Stored data:
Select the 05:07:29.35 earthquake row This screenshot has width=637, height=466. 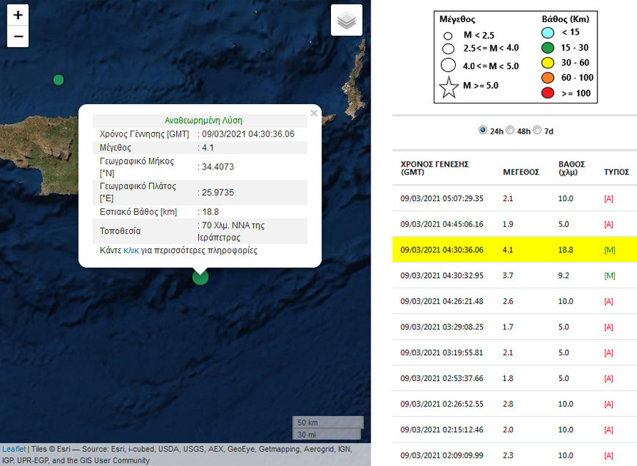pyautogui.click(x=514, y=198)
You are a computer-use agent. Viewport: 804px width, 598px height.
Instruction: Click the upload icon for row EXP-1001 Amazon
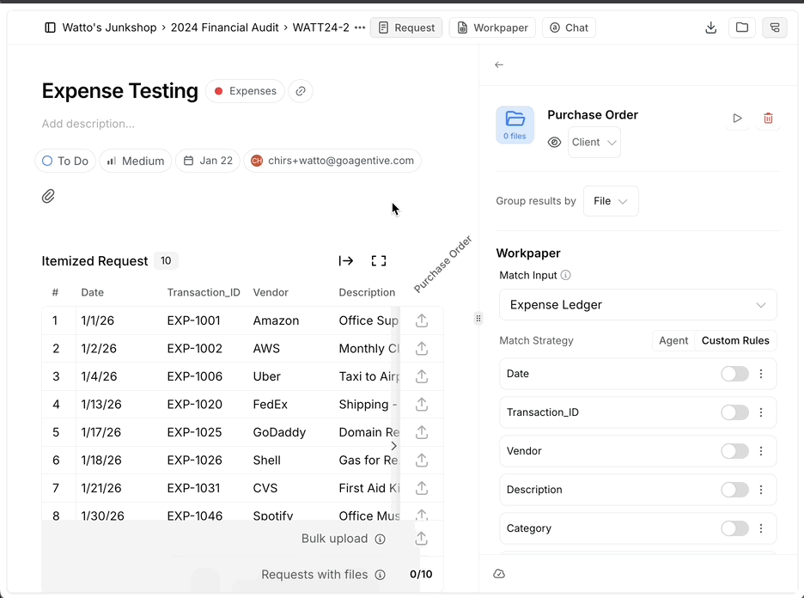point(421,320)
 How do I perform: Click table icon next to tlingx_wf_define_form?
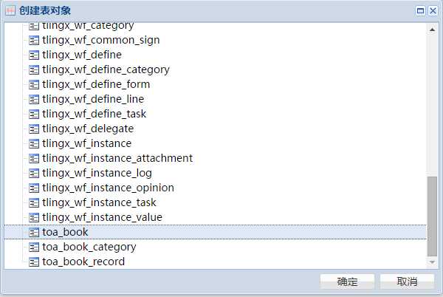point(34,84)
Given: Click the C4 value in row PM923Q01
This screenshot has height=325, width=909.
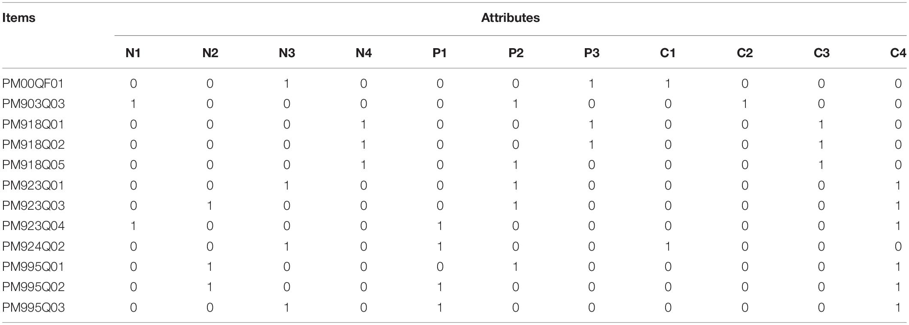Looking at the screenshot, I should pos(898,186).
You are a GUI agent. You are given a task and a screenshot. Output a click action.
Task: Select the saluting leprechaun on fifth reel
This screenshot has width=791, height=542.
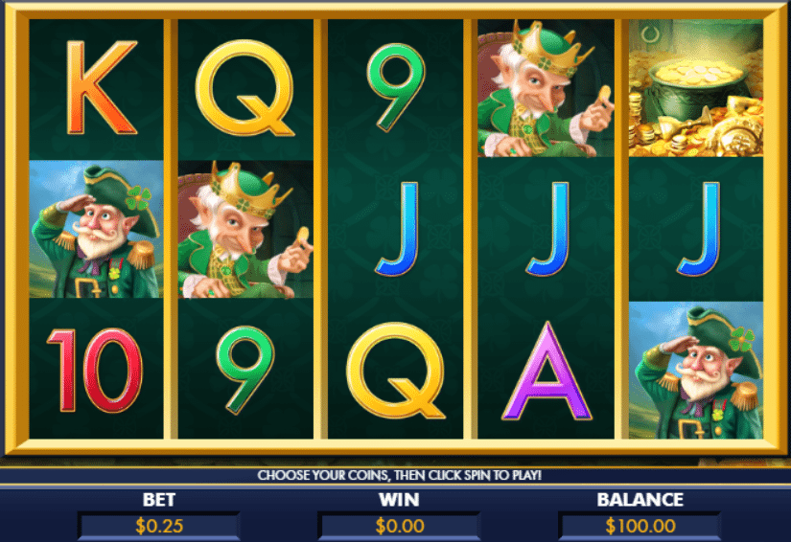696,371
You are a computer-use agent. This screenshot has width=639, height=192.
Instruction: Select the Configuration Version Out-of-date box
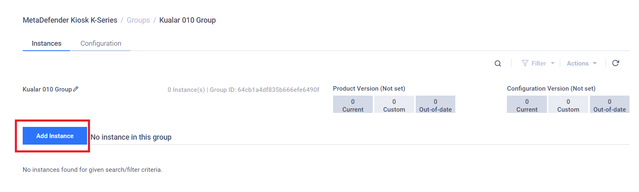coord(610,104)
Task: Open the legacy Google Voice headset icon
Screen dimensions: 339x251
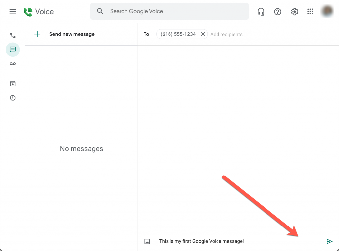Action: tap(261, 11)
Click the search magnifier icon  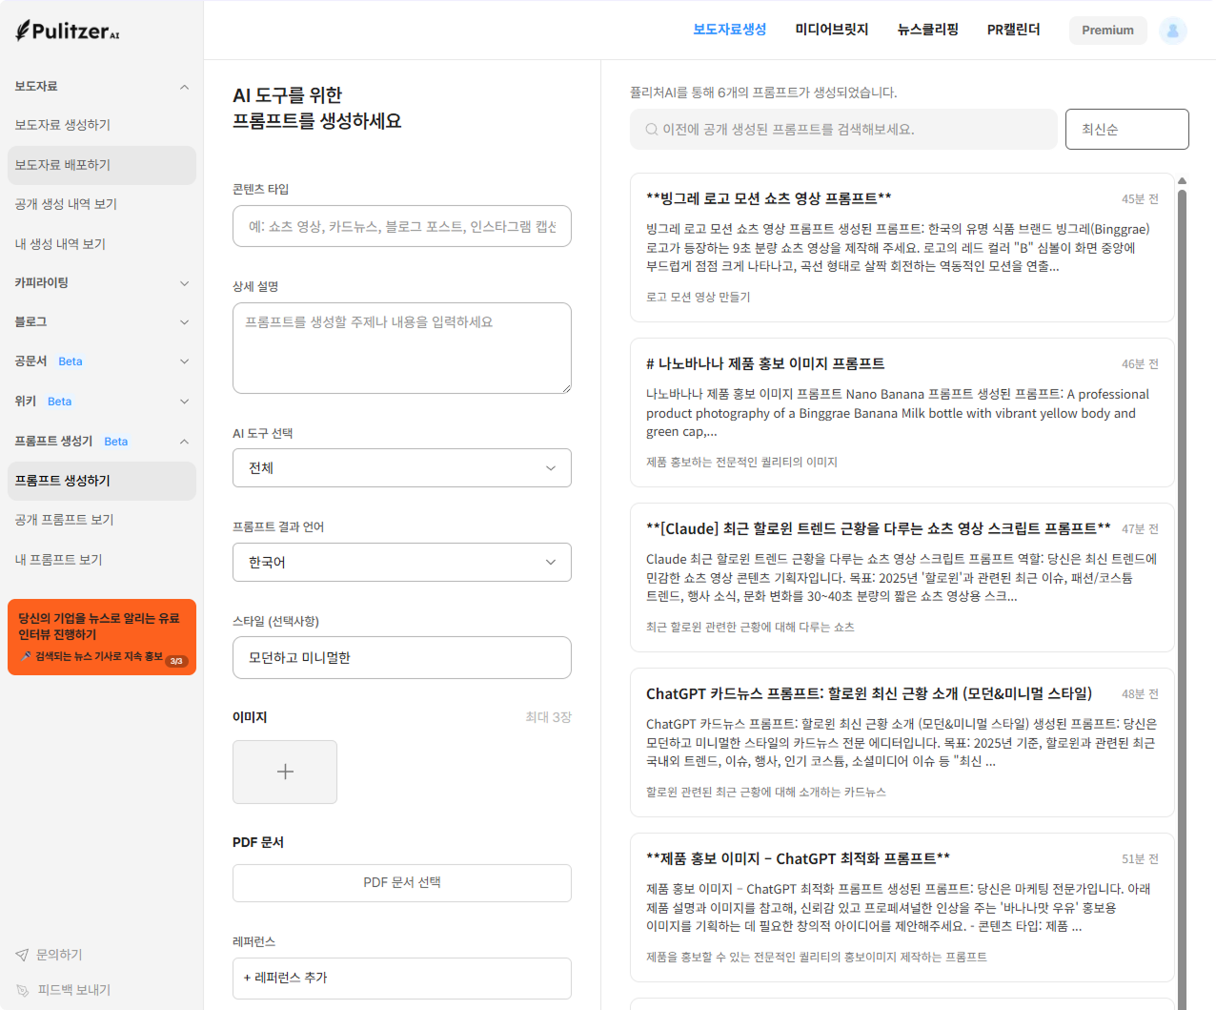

» **Task instructions**:
The string "agent" appears in how many lines above? Answer with the number only.

» **Answer section**:
3